Oop, that’s wrong. It’s that Generators and sum itself are adding that function boundary that you’re missing. That is:

julia> function f(i, a, aa)
           @propagate_inbounds p(j) = log(exp(a[i+1]) + exp(a[j+1]))
           @inbounds sum(p(j) for j in aa)
       end
f (generic function with 1 method)

julia> f(5, 1:5, axes(1:5,1))
ERROR: BoundsError: attempt to access 5-element UnitRange{Int64} at index [6]

If you move that @inbounds inside the generator, then you’re ok. I’m not sure if we have a way to tag a Generator as propagating inbounds, particularly if it’s getting called from within a higher-order function.
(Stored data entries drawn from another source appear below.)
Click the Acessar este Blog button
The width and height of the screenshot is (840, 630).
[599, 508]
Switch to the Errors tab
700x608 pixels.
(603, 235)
julia> function f2(i, a, aa)
           @propagate_inbounds p(j) = log(exp(a[i+1]) + exp(a[j+1]))
           sum(@inbounds p(j) for j in aa)
       end
f2 (generic function with 1 method)

julia> f2(5, 1:5, axes(1:5,1))
31.200074158612694
4 Likes

I see, thanks.
But this basically means, that I have to specify @inbounds in downstream functions, where I don’t necessarily know, if everything will actually be in bounds. By explicitely marking the sum’s Generator inside f(i) as @inbounds, I lose bounds checking for uses of f(i) where I can’t guarantee that everything will be in bounds.

Is there a way to do some sort of explicit @inbounds propagation?
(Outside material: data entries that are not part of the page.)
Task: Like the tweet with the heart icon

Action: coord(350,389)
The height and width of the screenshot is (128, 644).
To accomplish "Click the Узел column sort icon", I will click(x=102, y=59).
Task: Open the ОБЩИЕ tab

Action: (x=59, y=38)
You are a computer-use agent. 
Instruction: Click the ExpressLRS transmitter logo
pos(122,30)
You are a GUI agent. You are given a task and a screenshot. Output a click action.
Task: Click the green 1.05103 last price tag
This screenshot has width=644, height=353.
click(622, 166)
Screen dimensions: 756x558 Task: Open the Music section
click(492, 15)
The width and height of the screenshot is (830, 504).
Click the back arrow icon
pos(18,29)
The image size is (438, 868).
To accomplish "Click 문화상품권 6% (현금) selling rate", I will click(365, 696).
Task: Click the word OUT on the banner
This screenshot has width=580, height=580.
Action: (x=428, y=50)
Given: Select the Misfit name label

Propagation also seems to break with broadcasting. So I will need manual propagation for lambdas, Generators and inside broadcasted functions?

Example:

using LinearAlgebra
function foo(a)
    aa = axes(a, 1)

    @propagate_inbounds function f(i, x)
        @propagate_inbounds p(j) = log(exp(a[i+1]) + exp(a[j+1]))
        log(a[i+1] * sum(@inbounds p(j+1) for j in aa) - x)
    end

    sum(i -> (@inbounds a[i+1] * dot([1,2,3,4,5], f.(i+1, [1,2,3,4,5]))), aa)

    # Same result with this instead of sum:
    #ret = zero(eltype(a))
    #@inbounds for i in a
    #    ret += a[i+1] * dot([1,2,3,4,5], f.(i+1, [1,2,3,4,5]))
    #end
end

still throws a BoundsError because of the a[i+1] factor in front of the sum.
When I replace the line with log(@inbounds a[i+1] sum... it seems to work.
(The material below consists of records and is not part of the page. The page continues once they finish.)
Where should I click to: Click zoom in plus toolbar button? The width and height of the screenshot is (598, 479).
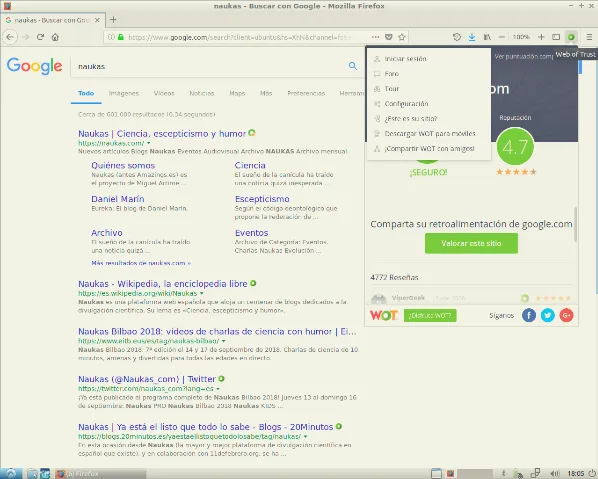click(541, 37)
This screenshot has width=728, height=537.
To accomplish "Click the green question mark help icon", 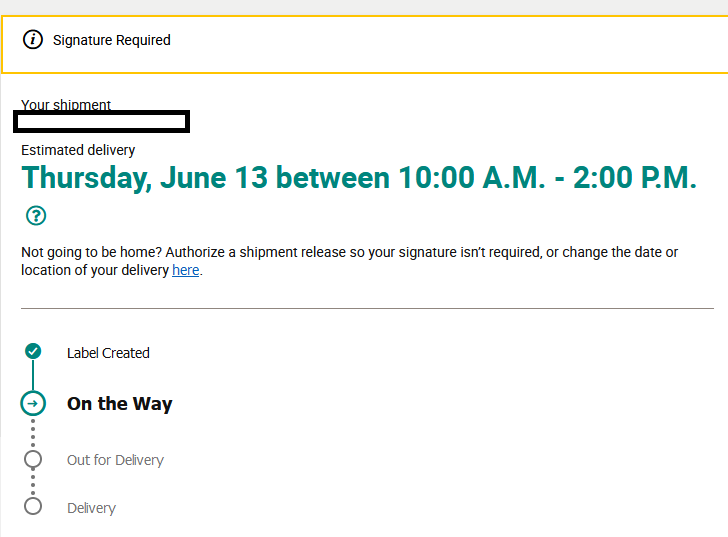I will pos(36,215).
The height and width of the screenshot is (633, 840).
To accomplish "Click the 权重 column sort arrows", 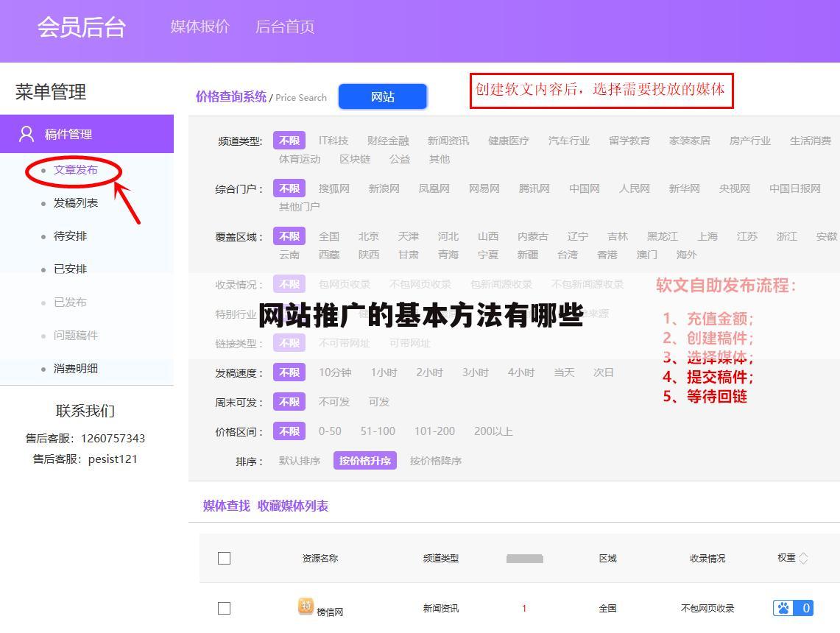I will click(x=802, y=558).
Yeah, in general, we don’t want higher order functions to @propagate_inbounds because we don’t know if it’s ok and intended to elide bounds checks within the passed function and because we don’t really want functions like sum to inline. While you can mark anonymous functions with @propagate_inbounds, too, I think you’re just going to end up tying yourself in knots and running into walls. You’re trying to get inbounds propagation to do something it was not really intended to do, so you’ll keep running into cases like this.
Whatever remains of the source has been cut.